The term "hyperbolic systems of conservation laws" is used for a large class of systems of partial differential equations which arise in several areas of continuum physics. Each equation of the system is a "balance law". Continuum physics studies the behavior of continuous media and their so-called "extensive quantities" (like, for instance, mass, momentum and energy). These are monitored through the fields of their densities. A balance law stipulates that the time rate of change in the amount of an extensive quantity stored inside any subdomain of the body is balanced by its flux through the boundary of the subdomain.

Therefore, balance laws have the following form

q_t + div_x F = 0

where the flux F is typically expressed as a function of q and of the other quantities describing the system.

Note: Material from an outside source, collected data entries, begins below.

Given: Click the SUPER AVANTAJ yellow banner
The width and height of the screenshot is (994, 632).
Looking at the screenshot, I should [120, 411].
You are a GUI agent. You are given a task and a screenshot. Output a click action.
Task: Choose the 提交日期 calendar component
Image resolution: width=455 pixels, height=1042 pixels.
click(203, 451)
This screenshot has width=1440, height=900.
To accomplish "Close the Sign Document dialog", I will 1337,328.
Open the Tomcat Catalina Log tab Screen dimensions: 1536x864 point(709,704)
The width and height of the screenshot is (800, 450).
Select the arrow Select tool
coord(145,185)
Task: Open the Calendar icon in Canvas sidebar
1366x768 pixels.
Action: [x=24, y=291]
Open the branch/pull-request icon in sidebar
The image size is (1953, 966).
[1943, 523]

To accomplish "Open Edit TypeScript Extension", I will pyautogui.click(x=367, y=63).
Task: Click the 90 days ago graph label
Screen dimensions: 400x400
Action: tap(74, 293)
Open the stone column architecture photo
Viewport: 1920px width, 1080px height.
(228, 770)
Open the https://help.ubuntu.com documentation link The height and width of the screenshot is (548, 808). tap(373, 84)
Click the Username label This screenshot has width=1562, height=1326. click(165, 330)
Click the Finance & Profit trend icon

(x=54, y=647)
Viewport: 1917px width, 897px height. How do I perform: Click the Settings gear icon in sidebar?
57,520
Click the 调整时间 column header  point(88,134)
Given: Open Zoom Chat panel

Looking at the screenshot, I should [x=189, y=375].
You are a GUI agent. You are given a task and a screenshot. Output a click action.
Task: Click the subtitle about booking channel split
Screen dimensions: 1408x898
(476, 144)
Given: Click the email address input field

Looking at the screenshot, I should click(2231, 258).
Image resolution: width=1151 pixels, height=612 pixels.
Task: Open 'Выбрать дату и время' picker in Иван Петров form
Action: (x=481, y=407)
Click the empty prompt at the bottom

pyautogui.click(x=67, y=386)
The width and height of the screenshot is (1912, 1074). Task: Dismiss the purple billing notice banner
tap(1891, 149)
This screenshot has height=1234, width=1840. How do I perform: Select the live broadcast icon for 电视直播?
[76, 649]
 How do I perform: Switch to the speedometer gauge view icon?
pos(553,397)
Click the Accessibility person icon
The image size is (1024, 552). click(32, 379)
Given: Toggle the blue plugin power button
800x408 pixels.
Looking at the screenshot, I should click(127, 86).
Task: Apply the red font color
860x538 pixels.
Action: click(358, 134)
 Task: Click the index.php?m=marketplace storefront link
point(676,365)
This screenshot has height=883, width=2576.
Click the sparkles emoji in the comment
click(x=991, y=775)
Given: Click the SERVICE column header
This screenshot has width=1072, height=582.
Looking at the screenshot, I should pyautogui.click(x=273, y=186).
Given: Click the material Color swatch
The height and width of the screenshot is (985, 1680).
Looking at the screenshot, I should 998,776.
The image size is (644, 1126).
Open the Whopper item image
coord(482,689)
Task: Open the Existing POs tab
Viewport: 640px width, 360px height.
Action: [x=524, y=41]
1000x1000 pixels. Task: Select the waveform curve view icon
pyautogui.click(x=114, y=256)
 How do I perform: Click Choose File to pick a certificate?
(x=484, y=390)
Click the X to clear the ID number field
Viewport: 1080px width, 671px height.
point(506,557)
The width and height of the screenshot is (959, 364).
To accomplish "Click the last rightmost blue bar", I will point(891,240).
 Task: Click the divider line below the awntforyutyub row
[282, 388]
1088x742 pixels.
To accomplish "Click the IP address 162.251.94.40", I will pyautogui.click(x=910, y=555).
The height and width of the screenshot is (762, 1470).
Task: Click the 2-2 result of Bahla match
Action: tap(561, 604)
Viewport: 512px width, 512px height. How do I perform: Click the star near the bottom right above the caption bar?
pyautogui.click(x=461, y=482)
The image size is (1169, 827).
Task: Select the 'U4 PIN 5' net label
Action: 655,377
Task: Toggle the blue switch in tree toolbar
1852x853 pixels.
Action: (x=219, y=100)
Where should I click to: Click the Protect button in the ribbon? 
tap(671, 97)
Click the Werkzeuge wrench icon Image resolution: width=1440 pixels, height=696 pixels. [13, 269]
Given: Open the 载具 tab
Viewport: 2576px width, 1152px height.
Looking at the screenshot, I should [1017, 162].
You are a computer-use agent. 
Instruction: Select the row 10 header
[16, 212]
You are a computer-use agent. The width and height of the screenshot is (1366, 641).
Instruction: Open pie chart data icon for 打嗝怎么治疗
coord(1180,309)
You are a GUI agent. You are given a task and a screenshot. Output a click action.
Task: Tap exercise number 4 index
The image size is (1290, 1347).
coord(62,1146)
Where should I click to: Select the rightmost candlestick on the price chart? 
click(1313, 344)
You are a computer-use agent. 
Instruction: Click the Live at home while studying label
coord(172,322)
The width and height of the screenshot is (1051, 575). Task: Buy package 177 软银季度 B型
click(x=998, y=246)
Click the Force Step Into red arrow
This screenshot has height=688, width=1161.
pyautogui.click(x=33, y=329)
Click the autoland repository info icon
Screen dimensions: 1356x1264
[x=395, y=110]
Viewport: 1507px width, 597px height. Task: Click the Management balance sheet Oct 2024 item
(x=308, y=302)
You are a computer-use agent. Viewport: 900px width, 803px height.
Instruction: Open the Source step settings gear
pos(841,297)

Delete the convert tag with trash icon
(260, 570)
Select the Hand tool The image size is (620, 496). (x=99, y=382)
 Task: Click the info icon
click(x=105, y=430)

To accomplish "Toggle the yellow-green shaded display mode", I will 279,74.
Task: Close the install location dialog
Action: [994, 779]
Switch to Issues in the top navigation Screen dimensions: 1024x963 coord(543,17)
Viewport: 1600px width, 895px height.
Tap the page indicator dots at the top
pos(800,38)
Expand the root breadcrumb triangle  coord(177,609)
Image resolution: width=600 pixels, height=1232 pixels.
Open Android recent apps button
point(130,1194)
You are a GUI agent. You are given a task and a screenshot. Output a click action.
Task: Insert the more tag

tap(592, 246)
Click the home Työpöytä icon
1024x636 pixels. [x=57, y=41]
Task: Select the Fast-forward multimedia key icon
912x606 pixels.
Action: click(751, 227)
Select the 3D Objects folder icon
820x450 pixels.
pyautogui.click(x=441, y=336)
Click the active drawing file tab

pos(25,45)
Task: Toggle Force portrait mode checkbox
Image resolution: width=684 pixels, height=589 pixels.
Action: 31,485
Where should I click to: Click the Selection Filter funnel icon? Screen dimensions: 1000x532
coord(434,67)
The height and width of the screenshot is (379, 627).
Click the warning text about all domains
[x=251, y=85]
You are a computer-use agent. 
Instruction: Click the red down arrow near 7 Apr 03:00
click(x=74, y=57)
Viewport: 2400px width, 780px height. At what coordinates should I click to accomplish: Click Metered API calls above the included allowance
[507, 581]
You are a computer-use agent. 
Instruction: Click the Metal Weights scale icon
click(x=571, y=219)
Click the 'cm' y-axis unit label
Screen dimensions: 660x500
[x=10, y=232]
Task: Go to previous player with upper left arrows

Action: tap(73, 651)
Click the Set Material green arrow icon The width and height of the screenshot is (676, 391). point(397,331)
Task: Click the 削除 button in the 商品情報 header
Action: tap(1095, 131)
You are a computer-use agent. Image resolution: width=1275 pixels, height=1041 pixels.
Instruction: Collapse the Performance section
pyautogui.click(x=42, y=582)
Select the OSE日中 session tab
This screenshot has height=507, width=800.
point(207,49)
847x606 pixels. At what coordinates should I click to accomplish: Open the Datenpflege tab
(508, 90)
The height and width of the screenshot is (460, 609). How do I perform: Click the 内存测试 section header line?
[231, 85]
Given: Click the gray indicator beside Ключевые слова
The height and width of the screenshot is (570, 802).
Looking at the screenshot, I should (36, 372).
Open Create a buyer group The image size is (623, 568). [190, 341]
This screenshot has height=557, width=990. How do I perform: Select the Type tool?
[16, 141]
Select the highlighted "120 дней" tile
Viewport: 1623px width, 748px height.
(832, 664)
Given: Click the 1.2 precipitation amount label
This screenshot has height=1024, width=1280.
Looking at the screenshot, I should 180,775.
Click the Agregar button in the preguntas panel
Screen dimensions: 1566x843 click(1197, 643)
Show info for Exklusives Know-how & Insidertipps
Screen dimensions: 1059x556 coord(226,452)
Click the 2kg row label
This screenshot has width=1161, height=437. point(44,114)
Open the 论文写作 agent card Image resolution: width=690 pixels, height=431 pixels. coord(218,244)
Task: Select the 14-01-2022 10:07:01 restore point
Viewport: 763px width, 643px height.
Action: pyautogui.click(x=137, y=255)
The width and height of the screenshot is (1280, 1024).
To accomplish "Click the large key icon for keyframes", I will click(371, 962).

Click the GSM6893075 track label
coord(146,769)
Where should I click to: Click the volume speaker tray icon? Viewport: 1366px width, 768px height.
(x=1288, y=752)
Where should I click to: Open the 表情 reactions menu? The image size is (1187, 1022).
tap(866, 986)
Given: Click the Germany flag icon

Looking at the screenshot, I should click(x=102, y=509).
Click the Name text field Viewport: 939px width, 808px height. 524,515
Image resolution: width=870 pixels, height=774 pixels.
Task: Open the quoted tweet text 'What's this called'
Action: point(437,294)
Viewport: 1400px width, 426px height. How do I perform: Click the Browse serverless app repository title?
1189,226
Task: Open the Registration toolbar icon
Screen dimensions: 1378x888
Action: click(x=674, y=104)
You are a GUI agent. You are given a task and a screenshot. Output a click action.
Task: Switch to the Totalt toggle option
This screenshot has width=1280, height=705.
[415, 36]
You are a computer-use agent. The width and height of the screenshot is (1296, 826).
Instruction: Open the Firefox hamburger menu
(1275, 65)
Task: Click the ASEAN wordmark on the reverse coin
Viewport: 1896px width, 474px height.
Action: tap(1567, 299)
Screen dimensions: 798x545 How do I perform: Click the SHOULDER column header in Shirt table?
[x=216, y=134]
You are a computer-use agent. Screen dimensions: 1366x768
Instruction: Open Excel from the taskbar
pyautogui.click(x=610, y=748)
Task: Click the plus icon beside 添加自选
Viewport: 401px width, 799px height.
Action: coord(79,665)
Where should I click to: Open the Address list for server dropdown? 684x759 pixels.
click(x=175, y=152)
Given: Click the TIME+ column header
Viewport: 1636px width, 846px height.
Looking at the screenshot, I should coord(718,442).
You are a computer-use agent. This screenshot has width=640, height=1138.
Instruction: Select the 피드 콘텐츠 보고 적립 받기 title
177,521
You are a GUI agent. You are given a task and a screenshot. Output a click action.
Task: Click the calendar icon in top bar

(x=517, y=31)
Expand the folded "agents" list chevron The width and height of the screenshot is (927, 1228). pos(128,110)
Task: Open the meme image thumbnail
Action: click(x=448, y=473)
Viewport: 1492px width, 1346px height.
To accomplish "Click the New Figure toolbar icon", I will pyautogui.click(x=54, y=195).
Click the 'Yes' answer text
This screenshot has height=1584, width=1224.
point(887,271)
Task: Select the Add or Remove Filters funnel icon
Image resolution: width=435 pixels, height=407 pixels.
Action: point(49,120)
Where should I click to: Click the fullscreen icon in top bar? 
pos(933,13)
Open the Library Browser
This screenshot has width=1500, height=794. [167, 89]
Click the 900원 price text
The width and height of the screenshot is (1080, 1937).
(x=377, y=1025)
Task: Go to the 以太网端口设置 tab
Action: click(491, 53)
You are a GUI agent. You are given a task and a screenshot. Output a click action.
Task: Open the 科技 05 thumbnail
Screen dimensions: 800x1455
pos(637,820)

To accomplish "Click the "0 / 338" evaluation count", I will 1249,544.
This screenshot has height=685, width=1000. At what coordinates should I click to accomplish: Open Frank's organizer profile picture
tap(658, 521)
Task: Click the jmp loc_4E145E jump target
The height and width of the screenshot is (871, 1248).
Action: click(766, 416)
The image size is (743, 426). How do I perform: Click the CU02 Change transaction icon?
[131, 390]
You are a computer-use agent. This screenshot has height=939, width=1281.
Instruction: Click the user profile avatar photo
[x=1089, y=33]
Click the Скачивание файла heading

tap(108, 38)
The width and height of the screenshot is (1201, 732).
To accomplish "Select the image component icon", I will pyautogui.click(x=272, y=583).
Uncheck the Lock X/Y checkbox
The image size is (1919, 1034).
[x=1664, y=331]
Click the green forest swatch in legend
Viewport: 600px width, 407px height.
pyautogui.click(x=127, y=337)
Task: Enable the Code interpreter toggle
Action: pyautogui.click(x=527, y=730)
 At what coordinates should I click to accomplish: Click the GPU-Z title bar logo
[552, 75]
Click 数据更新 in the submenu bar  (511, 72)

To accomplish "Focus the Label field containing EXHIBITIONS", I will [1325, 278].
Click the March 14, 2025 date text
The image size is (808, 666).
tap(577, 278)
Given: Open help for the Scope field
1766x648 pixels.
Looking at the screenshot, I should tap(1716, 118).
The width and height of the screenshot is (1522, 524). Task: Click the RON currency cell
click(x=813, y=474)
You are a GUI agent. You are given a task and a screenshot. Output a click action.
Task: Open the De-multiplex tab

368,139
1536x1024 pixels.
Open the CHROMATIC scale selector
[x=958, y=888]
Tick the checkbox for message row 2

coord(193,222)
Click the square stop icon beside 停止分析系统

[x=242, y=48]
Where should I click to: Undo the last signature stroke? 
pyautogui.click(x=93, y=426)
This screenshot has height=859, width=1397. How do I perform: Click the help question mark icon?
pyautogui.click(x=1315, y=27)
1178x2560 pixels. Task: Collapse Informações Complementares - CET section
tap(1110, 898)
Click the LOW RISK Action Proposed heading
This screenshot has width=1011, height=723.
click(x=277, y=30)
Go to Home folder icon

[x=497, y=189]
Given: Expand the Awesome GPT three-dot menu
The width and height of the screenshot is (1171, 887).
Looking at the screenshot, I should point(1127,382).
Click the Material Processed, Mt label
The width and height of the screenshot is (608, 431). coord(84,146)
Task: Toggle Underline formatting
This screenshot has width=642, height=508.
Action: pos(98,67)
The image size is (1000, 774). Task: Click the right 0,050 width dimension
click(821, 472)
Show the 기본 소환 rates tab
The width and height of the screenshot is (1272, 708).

Perhaps the most famous hyperbolic system of conservation laws is the "compressible Euler", which describes the dynamic of certain gases. Solutions of hyperbolic conservation laws may be visualized as propagating waves. When the system is nonlinear jump discontinuities, known as shocks, typically arise in finite time, generated by compression waves whose profile gets progressively steeper and eventually breaks down. Therefore the theory of solutions for these systems of partial differential equations must inevitably deal with weak solutions. However, in the realm of weak solutions uniqueness is lost and one needs extra admissibility conditions to single out "physically admissible" ones.